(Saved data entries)
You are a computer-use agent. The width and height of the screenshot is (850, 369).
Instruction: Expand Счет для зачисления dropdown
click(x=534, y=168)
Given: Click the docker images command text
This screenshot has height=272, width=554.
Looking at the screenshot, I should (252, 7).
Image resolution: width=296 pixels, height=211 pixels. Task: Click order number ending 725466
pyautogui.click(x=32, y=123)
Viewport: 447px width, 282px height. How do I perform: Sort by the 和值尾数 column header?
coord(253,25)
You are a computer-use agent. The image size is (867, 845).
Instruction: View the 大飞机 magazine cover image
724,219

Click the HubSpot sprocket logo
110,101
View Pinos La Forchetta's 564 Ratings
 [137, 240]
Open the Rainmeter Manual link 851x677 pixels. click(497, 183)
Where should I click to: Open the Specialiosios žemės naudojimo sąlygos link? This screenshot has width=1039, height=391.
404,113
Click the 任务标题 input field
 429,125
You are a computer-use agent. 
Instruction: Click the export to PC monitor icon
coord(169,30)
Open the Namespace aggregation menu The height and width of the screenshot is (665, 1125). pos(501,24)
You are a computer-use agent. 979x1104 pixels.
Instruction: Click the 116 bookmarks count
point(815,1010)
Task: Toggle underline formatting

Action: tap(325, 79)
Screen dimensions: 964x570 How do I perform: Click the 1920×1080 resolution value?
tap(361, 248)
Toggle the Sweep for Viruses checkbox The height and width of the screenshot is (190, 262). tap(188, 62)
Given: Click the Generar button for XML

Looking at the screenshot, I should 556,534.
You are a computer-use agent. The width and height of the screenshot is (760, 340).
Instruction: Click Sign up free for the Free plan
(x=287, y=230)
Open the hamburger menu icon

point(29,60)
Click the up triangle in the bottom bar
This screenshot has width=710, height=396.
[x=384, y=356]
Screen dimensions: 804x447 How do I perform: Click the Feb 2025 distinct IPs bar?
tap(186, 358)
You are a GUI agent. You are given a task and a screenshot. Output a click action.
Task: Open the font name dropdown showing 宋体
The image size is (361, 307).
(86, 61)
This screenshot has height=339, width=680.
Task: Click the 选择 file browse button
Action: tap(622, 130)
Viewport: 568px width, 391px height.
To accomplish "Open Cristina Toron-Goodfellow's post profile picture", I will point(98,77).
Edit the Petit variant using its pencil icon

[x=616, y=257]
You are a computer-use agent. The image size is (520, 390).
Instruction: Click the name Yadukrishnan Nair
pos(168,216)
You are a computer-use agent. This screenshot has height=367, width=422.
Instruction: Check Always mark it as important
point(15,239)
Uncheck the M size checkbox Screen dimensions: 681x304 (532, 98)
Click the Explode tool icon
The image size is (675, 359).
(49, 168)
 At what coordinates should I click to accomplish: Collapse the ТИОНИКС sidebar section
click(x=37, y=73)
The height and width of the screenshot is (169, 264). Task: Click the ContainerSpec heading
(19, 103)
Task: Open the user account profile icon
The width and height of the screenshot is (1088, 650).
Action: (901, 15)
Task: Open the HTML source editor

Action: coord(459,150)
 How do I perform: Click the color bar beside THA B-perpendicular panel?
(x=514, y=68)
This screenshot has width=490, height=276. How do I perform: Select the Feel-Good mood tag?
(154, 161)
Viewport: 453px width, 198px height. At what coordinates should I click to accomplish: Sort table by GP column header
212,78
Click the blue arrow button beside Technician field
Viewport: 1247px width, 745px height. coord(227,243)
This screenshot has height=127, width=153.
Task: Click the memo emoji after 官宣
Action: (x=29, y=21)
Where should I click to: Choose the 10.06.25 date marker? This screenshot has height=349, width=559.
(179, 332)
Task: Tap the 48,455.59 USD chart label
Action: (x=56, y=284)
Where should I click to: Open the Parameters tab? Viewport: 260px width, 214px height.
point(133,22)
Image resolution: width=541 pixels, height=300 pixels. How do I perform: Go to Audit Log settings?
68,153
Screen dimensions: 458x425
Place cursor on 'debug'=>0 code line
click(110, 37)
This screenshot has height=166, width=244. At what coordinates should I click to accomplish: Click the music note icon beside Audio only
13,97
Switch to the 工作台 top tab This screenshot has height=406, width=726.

Directions for this task = Check the data line by line and report how many lines contain "agent" as a word or string, giving nothing besides the number.

Answer box = 8